EXERCISE MATERIALS:
*****

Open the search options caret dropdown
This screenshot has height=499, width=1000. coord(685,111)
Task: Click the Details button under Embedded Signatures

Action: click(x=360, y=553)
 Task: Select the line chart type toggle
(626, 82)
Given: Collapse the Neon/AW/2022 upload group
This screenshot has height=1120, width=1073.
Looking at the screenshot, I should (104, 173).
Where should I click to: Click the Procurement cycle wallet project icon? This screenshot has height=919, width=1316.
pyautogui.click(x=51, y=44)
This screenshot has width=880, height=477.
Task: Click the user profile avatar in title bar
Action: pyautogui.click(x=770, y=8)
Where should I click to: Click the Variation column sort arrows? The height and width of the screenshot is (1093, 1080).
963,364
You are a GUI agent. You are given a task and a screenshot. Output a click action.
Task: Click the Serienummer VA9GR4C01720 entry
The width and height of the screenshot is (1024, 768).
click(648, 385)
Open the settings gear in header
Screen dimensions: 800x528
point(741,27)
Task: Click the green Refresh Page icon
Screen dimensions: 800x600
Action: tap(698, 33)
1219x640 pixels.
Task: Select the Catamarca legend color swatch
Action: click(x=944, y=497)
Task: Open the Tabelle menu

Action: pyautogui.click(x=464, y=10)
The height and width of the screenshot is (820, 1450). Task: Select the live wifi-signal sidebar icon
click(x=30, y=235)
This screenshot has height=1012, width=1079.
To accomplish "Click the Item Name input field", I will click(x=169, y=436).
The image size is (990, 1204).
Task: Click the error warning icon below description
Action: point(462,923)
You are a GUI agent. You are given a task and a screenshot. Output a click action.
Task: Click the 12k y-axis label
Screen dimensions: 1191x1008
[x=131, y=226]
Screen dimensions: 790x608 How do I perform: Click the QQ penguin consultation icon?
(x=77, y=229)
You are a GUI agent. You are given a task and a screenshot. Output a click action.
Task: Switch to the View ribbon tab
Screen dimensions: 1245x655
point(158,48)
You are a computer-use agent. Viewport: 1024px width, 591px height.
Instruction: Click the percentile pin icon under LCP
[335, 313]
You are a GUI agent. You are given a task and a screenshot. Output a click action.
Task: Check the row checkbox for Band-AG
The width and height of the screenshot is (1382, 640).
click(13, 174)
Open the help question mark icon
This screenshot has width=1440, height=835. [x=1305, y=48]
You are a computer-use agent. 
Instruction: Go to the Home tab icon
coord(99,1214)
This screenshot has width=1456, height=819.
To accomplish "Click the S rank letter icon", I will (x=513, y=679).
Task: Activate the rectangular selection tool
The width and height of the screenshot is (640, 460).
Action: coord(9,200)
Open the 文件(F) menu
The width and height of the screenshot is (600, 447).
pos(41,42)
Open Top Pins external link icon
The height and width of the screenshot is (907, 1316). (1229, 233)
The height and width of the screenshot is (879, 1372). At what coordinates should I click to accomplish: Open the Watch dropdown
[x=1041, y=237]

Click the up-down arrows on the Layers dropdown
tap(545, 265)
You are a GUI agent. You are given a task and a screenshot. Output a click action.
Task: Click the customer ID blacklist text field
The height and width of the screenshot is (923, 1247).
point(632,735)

*****

GOAL OF THE EXERCISE:
Without altering a single word, reproduce the entries above.

EXPECTED OUTPUT:
Open the search options caret dropdown
This screenshot has height=499, width=1000. coord(685,111)
Task: Click the Details button under Embedded Signatures

Action: click(x=360, y=553)
 Task: Select the line chart type toggle
(626, 82)
Given: Collapse the Neon/AW/2022 upload group
This screenshot has height=1120, width=1073.
Looking at the screenshot, I should (104, 173).
Where should I click to: Click the Procurement cycle wallet project icon? This screenshot has height=919, width=1316.
pyautogui.click(x=51, y=44)
This screenshot has width=880, height=477.
Task: Click the user profile avatar in title bar
Action: pyautogui.click(x=770, y=8)
Where should I click to: Click the Variation column sort arrows? The height and width of the screenshot is (1093, 1080).
963,364
You are a GUI agent. You are given a task and a screenshot. Output a click action.
Task: Click the Serienummer VA9GR4C01720 entry
The width and height of the screenshot is (1024, 768).
click(648, 385)
Open the settings gear in header
Screen dimensions: 800x528
point(741,27)
Task: Click the green Refresh Page icon
Screen dimensions: 800x600
Action: tap(698, 33)
1219x640 pixels.
Task: Select the Catamarca legend color swatch
Action: click(x=944, y=497)
Task: Open the Tabelle menu

Action: pyautogui.click(x=464, y=10)
The height and width of the screenshot is (820, 1450). Task: Select the live wifi-signal sidebar icon
click(x=30, y=235)
This screenshot has height=1012, width=1079.
To accomplish "Click the Item Name input field", I will click(x=169, y=436).
The image size is (990, 1204).
Task: Click the error warning icon below description
Action: point(462,923)
You are a GUI agent. You are given a task and a screenshot. Output a click action.
Task: Click the 12k y-axis label
Screen dimensions: 1191x1008
[x=131, y=226]
Screen dimensions: 790x608 How do I perform: Click the QQ penguin consultation icon?
(x=77, y=229)
You are a GUI agent. You are given a task and a screenshot. Output a click action.
Task: Switch to the View ribbon tab
Screen dimensions: 1245x655
point(158,48)
You are a computer-use agent. Viewport: 1024px width, 591px height.
Instruction: Click the percentile pin icon under LCP
[335, 313]
You are a GUI agent. You are given a task and a screenshot. Output a click action.
Task: Check the row checkbox for Band-AG
The width and height of the screenshot is (1382, 640).
click(13, 174)
Open the help question mark icon
This screenshot has width=1440, height=835. [x=1305, y=48]
You are a computer-use agent. 
Instruction: Go to the Home tab icon
coord(99,1214)
This screenshot has width=1456, height=819.
To accomplish "Click the S rank letter icon", I will (x=513, y=679).
Task: Activate the rectangular selection tool
The width and height of the screenshot is (640, 460).
Action: coord(9,200)
Open the 文件(F) menu
The width and height of the screenshot is (600, 447).
pos(41,42)
Open Top Pins external link icon
The height and width of the screenshot is (907, 1316). (1229, 233)
The height and width of the screenshot is (879, 1372). At what coordinates should I click to accomplish: Open the Watch dropdown
[x=1041, y=237]

Click the up-down arrows on the Layers dropdown
tap(545, 265)
You are a GUI agent. You are given a task and a screenshot. Output a click action.
Task: Click the customer ID blacklist text field
The height and width of the screenshot is (923, 1247).
point(632,735)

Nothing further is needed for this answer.